İtiraz edercesine başımı iki yana salladım. Michael dikkatle bizi izlerken rahat olmam imkansızdı. "İstemiyorum," dedim kendimi Rade'e yaslayarak. "Beni orduya ne zaman tanıtacaksın?" Michael'ın inadına yapıyordum ama işe yaramıyor gibiydi. Sinirlenmenin aksine oldukça rahat bir tavırla bizi izliyordu. Düşüncelerimi okumuş olmalıydı ki kaşlarını kaldırarak bana baktı.

"Beni kışkırtma," dedi uyarırcasına. Bu Rade'i sinirlendirmişti.

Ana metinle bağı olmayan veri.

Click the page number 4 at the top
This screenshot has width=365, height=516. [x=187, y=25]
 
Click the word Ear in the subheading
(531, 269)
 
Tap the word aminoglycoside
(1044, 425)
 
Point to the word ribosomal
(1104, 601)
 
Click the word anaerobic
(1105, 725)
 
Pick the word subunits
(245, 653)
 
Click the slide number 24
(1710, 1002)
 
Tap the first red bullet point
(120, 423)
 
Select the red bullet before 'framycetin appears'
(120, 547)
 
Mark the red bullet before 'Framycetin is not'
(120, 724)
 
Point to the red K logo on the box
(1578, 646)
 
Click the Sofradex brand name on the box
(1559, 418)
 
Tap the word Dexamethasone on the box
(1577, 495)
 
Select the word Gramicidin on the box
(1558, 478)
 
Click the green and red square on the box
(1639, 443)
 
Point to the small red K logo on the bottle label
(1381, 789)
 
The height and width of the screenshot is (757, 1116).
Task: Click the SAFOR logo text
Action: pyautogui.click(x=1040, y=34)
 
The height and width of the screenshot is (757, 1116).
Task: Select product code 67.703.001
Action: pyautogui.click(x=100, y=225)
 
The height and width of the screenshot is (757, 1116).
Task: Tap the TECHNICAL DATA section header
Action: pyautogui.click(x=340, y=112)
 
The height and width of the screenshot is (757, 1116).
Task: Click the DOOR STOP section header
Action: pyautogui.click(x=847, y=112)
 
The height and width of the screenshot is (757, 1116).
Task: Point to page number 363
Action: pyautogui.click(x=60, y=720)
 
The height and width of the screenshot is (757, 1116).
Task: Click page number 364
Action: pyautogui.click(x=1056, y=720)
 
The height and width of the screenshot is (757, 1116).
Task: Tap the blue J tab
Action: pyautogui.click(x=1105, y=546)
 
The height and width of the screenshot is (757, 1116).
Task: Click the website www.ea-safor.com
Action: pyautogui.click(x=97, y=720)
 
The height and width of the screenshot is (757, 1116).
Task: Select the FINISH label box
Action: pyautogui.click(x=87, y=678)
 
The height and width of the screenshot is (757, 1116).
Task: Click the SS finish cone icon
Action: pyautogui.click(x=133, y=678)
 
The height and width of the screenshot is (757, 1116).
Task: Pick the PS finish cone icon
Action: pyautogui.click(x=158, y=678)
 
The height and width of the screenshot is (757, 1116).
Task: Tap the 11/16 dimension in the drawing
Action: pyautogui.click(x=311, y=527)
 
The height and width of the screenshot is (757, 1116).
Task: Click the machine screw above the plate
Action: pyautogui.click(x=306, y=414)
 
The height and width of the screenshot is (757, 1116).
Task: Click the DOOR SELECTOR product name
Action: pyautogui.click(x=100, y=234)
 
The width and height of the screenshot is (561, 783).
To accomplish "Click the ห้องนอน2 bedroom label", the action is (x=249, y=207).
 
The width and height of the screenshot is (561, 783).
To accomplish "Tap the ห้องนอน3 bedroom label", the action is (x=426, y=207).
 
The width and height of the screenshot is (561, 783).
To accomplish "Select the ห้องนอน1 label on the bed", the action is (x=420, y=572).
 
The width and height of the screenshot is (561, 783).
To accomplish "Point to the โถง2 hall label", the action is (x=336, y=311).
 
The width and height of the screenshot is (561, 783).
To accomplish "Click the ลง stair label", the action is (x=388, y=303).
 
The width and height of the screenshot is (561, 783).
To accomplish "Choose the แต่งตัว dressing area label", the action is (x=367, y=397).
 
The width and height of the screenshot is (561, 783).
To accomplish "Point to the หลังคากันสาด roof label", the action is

"Sende beni," diyerek benim yerime kızgın bir cevap verdi. İkisinin yoğun güçlerinin arasında kalmıştım ve her geçen saniye ortamdaki gerilim artıyordu. Başıma hafif bir ağrı girince Rade'in kollarından çıkarak bir kaç adım uzaklaştım. 

"Ben içeri gidiyorum," dedim Rade'e bakarak. Cevabını beklemeden arkamı dönüp yürüdüm ama ikisininde bakışlarını sırtımda hissediyordum. Eve girer girmez kapıyı arkamdan kapatıp kilitledim. Rade şu 'bir şeylerden' oluşan ordusunu gizlemeye devam ediyordu ama Michael zaten Rade'in planlarını biliyordu.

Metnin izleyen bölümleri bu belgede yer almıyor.